BMJ 2001; 322 doi: https://doi.org/10.1136/bmj.322.7281.257 (Published 03 February 2001) Cite this as: BMJ 2001;322:257
  1. Clare Dyer, legal correspondent
  1. BMJ

    Two doctors at Queen's Medical Centre in Nottingham have been suspended and could face manslaughter charges over an injection mix-up that has left a patient close to death.

    A teenager with leukaemia has had the anticancer drug vincristine injected into his spine instead of via the correct route—into a vein.

    The same mistake has caused 10 previous deaths in Britain. The blunder happens because vincristine is given in conjunction with an intrathecal drug and doctors mix up the two, although the packaging for vincristine warns that the drug is fatal if injected into the spine. The patient's only chance of survival is if the error is realised quickly and a “wash out” is performed. Of 13 previous cases in Britain since 1985, 10 have been fatal and the rest have resulted in paralysis.

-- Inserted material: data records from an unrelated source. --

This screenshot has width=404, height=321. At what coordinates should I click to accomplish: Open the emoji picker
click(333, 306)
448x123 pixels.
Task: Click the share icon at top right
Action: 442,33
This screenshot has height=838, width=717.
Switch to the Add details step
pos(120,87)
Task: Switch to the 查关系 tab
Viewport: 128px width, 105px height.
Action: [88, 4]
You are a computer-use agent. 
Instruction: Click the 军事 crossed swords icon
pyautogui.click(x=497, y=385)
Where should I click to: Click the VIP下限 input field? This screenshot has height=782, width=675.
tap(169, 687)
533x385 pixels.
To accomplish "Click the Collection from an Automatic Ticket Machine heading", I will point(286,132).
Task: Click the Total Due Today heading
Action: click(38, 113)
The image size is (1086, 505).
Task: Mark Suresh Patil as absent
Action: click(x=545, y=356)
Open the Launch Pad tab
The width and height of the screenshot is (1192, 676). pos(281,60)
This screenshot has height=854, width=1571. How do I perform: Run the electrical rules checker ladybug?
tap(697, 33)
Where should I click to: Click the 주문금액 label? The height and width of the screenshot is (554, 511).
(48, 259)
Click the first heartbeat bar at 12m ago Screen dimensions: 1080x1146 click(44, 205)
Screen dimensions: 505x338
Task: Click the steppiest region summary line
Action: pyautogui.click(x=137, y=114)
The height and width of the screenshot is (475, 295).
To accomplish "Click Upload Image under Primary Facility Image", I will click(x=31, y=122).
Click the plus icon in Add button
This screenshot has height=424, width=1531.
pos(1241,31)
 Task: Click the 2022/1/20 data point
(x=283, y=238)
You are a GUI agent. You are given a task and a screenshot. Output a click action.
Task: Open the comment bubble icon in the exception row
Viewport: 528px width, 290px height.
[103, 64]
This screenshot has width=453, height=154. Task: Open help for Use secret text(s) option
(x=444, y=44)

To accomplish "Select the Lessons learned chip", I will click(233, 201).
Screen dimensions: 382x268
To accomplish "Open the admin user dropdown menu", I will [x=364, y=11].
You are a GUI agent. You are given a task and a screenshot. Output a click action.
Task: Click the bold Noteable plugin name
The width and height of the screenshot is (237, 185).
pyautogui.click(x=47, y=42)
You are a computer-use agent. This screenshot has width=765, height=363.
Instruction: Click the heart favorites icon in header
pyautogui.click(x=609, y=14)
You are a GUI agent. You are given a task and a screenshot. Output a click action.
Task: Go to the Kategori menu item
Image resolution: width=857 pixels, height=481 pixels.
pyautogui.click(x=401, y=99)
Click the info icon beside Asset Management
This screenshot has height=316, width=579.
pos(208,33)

    Professor Gordon McVie, director general of the Cancer Research Campaign, said: “It is unspeakable that this should happen in this day and age. It is truly horrible. This drug should never be given by anyone other than a consultant.”

    The 19 year old patient, whose parents have asked for his name to be withheld, was told what had happened before he slipped into unconciousness a week after the injection was given on 4 January.

    In 1991 two junior doctors at Peterborough general hospital were convicted of manslaughter for injecting vincristine into the spine of a 15 year old patient. Their conviction was later overturned on appeal.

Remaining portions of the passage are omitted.